(Exercise)
Arrange the lines below as a numbered list, omitting any blank lines.

(Recorded data)
------------
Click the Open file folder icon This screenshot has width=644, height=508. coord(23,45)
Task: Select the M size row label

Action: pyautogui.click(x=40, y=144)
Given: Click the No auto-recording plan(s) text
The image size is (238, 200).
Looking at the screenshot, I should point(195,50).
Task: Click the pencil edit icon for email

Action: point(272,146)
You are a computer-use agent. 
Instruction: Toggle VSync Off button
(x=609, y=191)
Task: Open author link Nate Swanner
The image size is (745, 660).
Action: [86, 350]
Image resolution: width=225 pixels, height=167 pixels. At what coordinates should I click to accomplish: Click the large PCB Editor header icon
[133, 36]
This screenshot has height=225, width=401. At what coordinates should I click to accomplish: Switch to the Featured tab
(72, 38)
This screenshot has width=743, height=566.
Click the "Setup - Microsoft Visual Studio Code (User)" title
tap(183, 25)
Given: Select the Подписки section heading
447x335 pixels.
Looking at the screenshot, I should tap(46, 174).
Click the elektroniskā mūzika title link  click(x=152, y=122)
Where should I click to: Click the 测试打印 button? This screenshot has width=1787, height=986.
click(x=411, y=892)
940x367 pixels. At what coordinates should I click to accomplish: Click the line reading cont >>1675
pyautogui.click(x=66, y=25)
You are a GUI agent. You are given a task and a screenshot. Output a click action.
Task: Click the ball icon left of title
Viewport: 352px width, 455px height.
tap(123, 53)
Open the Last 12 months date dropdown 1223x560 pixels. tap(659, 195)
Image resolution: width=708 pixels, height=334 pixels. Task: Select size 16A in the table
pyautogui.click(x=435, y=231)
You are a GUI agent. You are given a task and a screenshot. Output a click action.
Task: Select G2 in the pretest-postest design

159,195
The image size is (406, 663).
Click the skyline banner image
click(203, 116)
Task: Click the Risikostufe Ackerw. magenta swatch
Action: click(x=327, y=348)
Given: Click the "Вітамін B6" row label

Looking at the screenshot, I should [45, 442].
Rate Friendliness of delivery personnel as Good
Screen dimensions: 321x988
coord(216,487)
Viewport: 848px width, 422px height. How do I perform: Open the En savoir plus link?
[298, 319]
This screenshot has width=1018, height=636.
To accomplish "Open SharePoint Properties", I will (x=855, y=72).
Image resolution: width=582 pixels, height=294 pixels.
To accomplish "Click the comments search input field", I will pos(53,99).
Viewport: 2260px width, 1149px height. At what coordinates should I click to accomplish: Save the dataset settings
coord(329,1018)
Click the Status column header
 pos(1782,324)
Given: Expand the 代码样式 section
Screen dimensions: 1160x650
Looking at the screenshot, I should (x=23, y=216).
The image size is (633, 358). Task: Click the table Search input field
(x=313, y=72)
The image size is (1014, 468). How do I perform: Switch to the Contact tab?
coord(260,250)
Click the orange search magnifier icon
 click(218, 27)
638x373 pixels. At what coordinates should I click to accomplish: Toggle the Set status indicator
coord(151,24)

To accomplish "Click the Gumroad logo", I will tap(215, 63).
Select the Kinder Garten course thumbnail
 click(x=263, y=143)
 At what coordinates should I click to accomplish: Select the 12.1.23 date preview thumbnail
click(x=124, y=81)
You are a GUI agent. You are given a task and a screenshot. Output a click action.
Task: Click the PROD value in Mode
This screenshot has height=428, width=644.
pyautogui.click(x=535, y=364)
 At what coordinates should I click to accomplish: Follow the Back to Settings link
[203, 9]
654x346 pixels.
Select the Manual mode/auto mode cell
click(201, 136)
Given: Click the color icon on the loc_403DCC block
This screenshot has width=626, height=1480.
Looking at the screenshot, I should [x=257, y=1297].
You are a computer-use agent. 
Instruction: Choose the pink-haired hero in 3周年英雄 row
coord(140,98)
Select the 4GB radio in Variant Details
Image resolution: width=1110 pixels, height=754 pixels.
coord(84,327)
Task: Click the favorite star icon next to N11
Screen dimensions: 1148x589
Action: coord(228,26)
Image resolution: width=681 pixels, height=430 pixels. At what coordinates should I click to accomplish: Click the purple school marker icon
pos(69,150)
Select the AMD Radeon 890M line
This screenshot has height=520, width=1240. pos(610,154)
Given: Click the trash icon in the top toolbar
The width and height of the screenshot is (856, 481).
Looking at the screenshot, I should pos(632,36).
------------
(Exercise answer)
1. Click the Open file folder icon This screenshot has width=644, height=508. coord(23,45)
2. Task: Select the M size row label
3. Action: pyautogui.click(x=40, y=144)
4. Given: Click the No auto-recording plan(s) text
5. The image size is (238, 200).
6. Looking at the screenshot, I should point(195,50).
7. Task: Click the pencil edit icon for email
8. Action: point(272,146)
9. You are a computer-use agent. 
10. Instruction: Toggle VSync Off button
11. (x=609, y=191)
12. Task: Open author link Nate Swanner
13. The image size is (745, 660).
14. Action: [86, 350]
15. Image resolution: width=225 pixels, height=167 pixels. At what coordinates should I click to accomplish: Click the large PCB Editor header icon
16. [133, 36]
17. This screenshot has height=225, width=401. At what coordinates should I click to accomplish: Switch to the Featured tab
18. (72, 38)
19. This screenshot has width=743, height=566.
20. Click the "Setup - Microsoft Visual Studio Code (User)" title
21. tap(183, 25)
22. Given: Select the Подписки section heading
23. 447x335 pixels.
24. Looking at the screenshot, I should tap(46, 174).
25. Click the elektroniskā mūzika title link  click(x=152, y=122)
26. Where should I click to: Click the 测试打印 button? This screenshot has width=1787, height=986.
27. click(x=411, y=892)
28. 940x367 pixels. At what coordinates should I click to accomplish: Click the line reading cont >>1675
29. pyautogui.click(x=66, y=25)
30. You are a GUI agent. You are given a task and a screenshot. Output a click action.
31. Task: Click the ball icon left of title
32. Viewport: 352px width, 455px height.
33. tap(123, 53)
34. Open the Last 12 months date dropdown 1223x560 pixels. tap(659, 195)
35. Image resolution: width=708 pixels, height=334 pixels. Task: Select size 16A in the table
36. pyautogui.click(x=435, y=231)
37. You are a GUI agent. You are given a task and a screenshot. Output a click action.
38. Task: Select G2 in the pretest-postest design
39. 159,195
40. The image size is (406, 663).
41. Click the skyline banner image
42. click(203, 116)
43. Task: Click the Risikostufe Ackerw. magenta swatch
44. Action: click(x=327, y=348)
45. Given: Click the "Вітамін B6" row label
46. Looking at the screenshot, I should [45, 442].
47. Rate Friendliness of delivery personnel as Good
48. Screen dimensions: 321x988
49. coord(216,487)
50. Viewport: 848px width, 422px height. How do I perform: Open the En savoir plus link?
51. [298, 319]
52. This screenshot has width=1018, height=636.
53. To accomplish "Open SharePoint Properties", I will (x=855, y=72).
54. Image resolution: width=582 pixels, height=294 pixels.
55. To accomplish "Click the comments search input field", I will pos(53,99).
56. Viewport: 2260px width, 1149px height. At what coordinates should I click to accomplish: Save the dataset settings
57. coord(329,1018)
58. Click the Status column header
59.  pos(1782,324)
60. Given: Expand the 代码样式 section
61. Screen dimensions: 1160x650
62. Looking at the screenshot, I should (x=23, y=216).
63. The image size is (633, 358). Task: Click the table Search input field
64. (x=313, y=72)
65. The image size is (1014, 468). How do I perform: Switch to the Contact tab?
66. coord(260,250)
67. Click the orange search magnifier icon
68.  click(218, 27)
69. 638x373 pixels. At what coordinates should I click to accomplish: Toggle the Set status indicator
70. coord(151,24)
71. To accomplish "Click the Gumroad logo", I will tap(215, 63).
72. Select the Kinder Garten course thumbnail
73.  click(x=263, y=143)
74.  At what coordinates should I click to accomplish: Select the 12.1.23 date preview thumbnail
75. click(x=124, y=81)
76. You are a GUI agent. You are given a task and a screenshot. Output a click action.
77. Task: Click the PROD value in Mode
78. This screenshot has height=428, width=644.
79. pyautogui.click(x=535, y=364)
80.  At what coordinates should I click to accomplish: Follow the Back to Settings link
81. [203, 9]
82. 654x346 pixels.
83. Select the Manual mode/auto mode cell
84. click(201, 136)
85. Given: Click the color icon on the loc_403DCC block
86. This screenshot has width=626, height=1480.
87. Looking at the screenshot, I should [x=257, y=1297].
88. You are a computer-use agent. 
89. Instruction: Choose the pink-haired hero in 3周年英雄 row
90. coord(140,98)
91. Select the 4GB radio in Variant Details
92. Image resolution: width=1110 pixels, height=754 pixels.
93. coord(84,327)
94. Task: Click the favorite star icon next to N11
95. Screen dimensions: 1148x589
96. Action: coord(228,26)
97. Image resolution: width=681 pixels, height=430 pixels. At what coordinates should I click to accomplish: Click the purple school marker icon
98. pos(69,150)
99. Select the AMD Radeon 890M line
100. This screenshot has height=520, width=1240. pos(610,154)
101. Given: Click the trash icon in the top toolbar
102. The width and height of the screenshot is (856, 481).
103. Looking at the screenshot, I should pos(632,36).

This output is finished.